Dünya ticaretinin ve petrol taşımacılığının kalbi hala Süveyş Kanalı’ndan geçiyor. Ancak her saldırı, her tıkanma, her sigorta krizinde aynı gerçek yeniden ortaya çıkıyor: Bu dar hat artık dünyanın yükünü taşıyacak kadar güvenli değil. Tam da bu zemin, İsrail’in yıllardır rafa kaldırmadığı büyük stratejik projeyi yeniden görünür hale getiriyor: Ben Gurion Kanalı. Akabe Körfezi’nden Akdeniz’e uzanan, kayalık jeolojik yapısı sayesinde Süveyş’e göre daha düşük bakım gerektirecek, 50 metre derinliği ve 200 metre genişliğiyle çift yönlü ağır gemi trafiğine izin verecek bir hat… Üstelik bu proje, İsrail–Mısır barış anlaşması imzalanırken dahi masadaydı; hatta kazı işinde nükleer patlayıcı kullanılmasının konuşulduğunu hatırlayanlar vardır.
Harita masaya açıldığında asıl kritik detay kendini gösteriyor: Kanalın Akdeniz’e çıkacağı nokta tam Gazze Şeridi’nin hizasına denk geliyor. Bu, İsrail için keskin bir tercih demek. Ya güzergâh kuzeye kıvrılacak ve maliyet katlanacak, ya da en kısa yol tercih edilecek ve Gazze hattı “yeniden düzenlenecek”. Son savaşta özellikle kuzey Gazze’nin sistemli biçimde boşaltılması, sadece askeri bir taktik değil; bölgenin gelecekte nasıl bir mühendislik projesine entegre edileceğine dair ipuçları da veriyor.

Bu tabloya şimdi BM’nin Gazze’nin idari ve güvenlik yapılanmasına ilişkin onayladığı plan eklendi. Uluslararası sistemin Gazze’de yeni bir düzeni fiilen kabul etmeye başlaması, demografinin ve coğrafyanın dönüştürülmesine sessiz bir meşruiyet sağlıyor. Bu, yarın başka projelerin —örneğin Ben Gurion Kanalı’nın önünü açabilecek bir siyasal iklim oluşturuyor.

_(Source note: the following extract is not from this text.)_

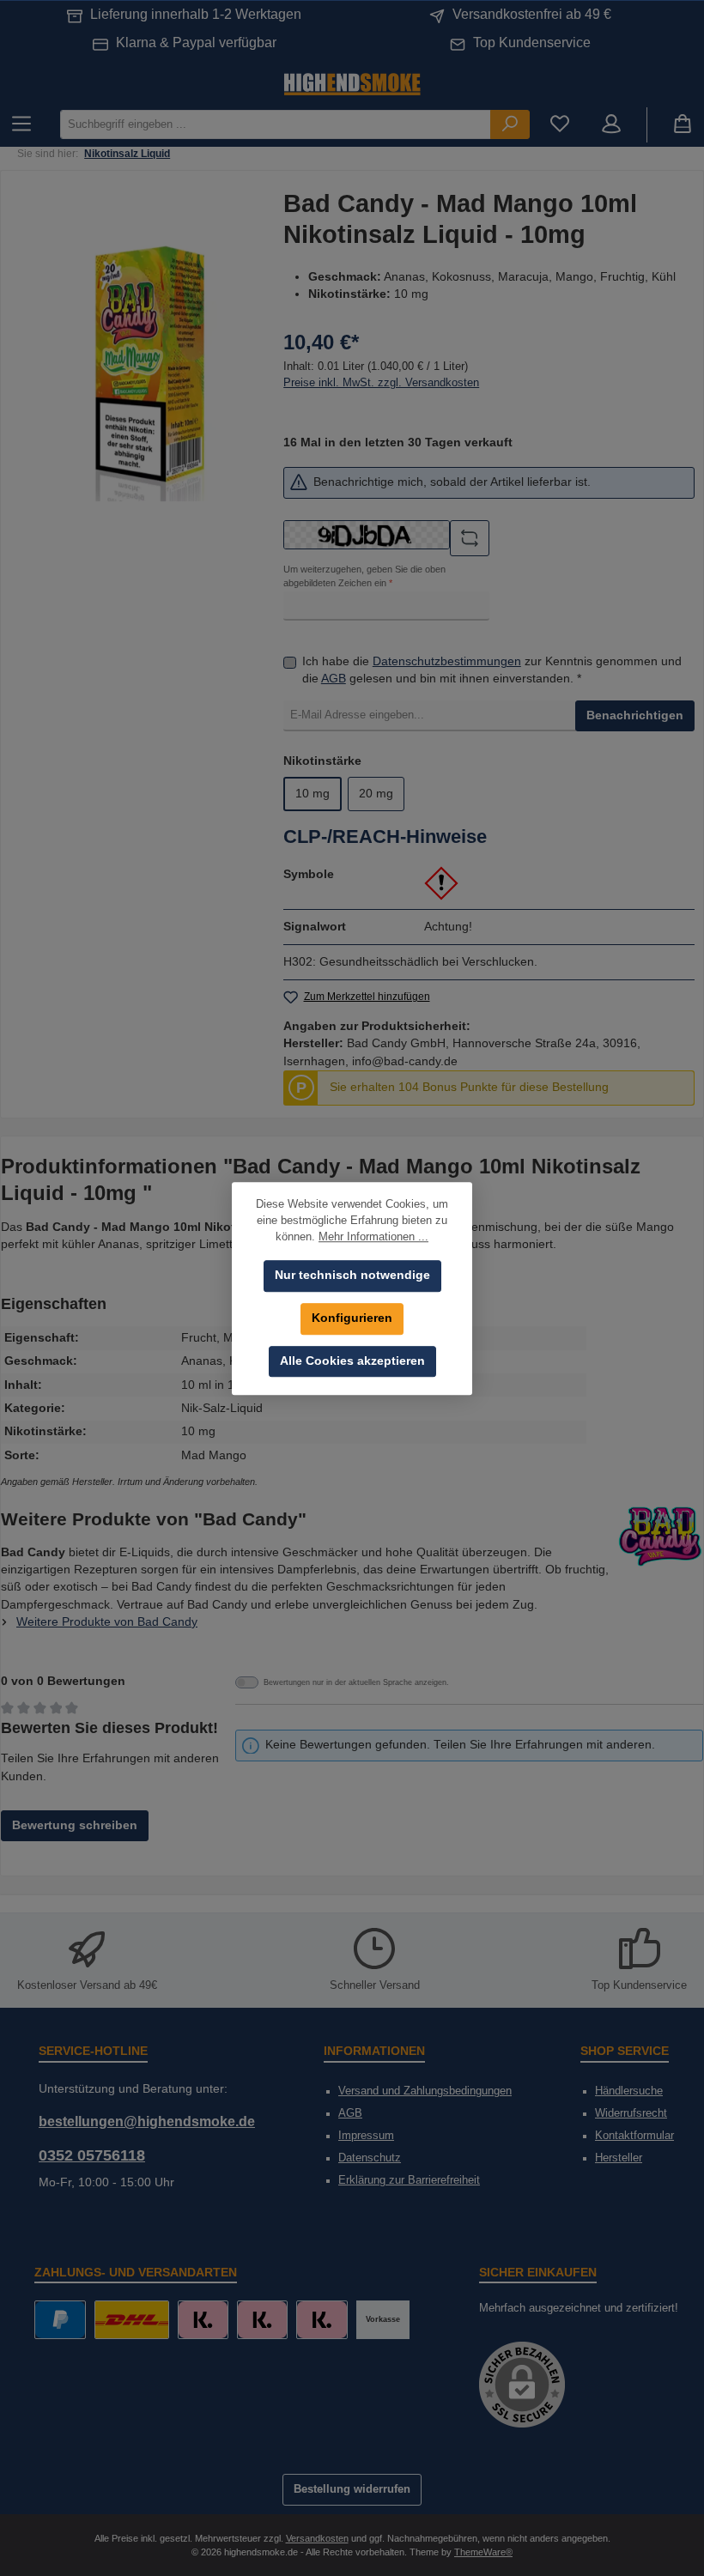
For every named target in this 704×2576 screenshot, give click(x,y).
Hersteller (618, 2158)
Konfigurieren (352, 1318)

Kızıldeniz’de artan saldırılar Süveyş’i kırılgan göstermeye devam ederken, İsrail’in bu projeyi “güvenli alternatif” olarak pazarlaması beklenenden daha kolay hale geliyor. Batı’nın askeri gemi hareketlerinde yaşadığı kısıtlar, ticari trafiğin maliyetinin yükselmesi, Körfez–Avrupa hattının her geçen gün daha riskli görünmesi; hepsi Ben Gurion Kanalı’nın stratejik değerini büyüten faktörler. Bir yanda kırılgan Süveyş, diğer yanda İsrail’in kontrolünde güvenli, derin ve çift yönlü yeni bir koridor…
Tüm bu değişkenler birleştiğinde ortaya şu kritik soru çıkıyor: Gazze’de yaşananlar sadece askeri bir operasyon mu, yoksa uzun zamandır haritalarda duran Ben Gurion Kanalı’nın mümkün kılınması için atılan sessiz adımlar mı?

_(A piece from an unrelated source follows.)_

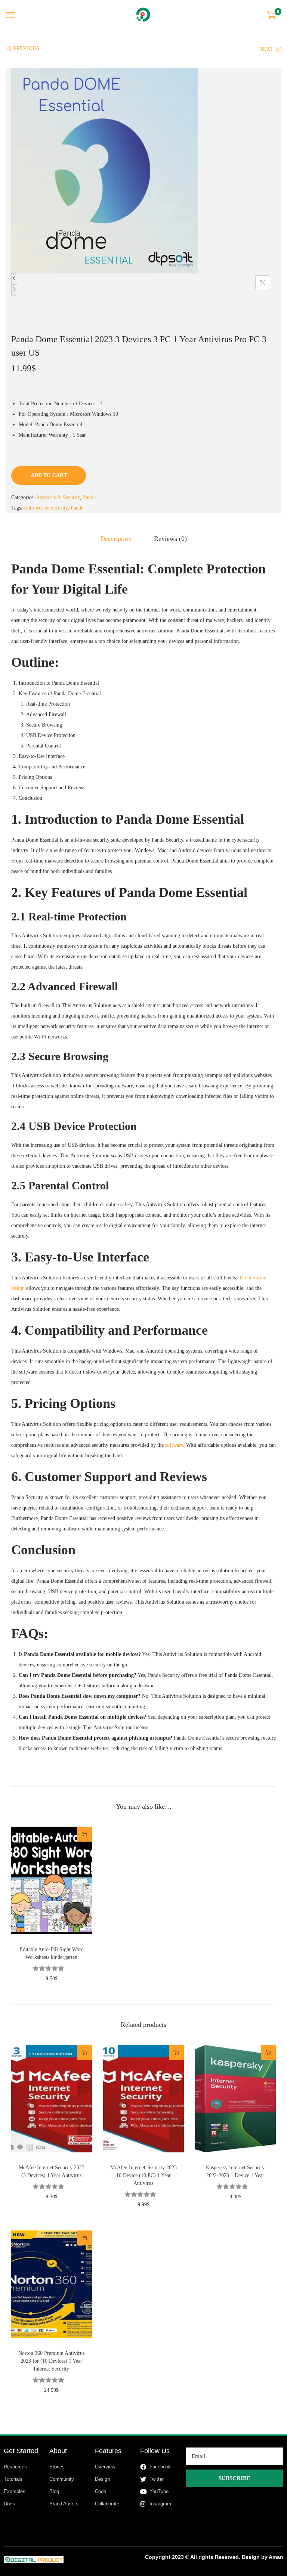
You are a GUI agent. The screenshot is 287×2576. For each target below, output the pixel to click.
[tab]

Okuyucu bugün bu soruyu fazla iddialı bulabilir; fakat bölgedeki jeopolitik işaretler, adım adım aynı istikameti gösteriyor. Gazze’nin demografisi, BM kararları ve deniz ticaretindeki kırılganlık bir araya geldiğinde, haritanın yeniden çizildiği çok net. Ve bu yeni çizgi, Akdeniz’e uzanan o projenin tam gölgesinden geçiyor.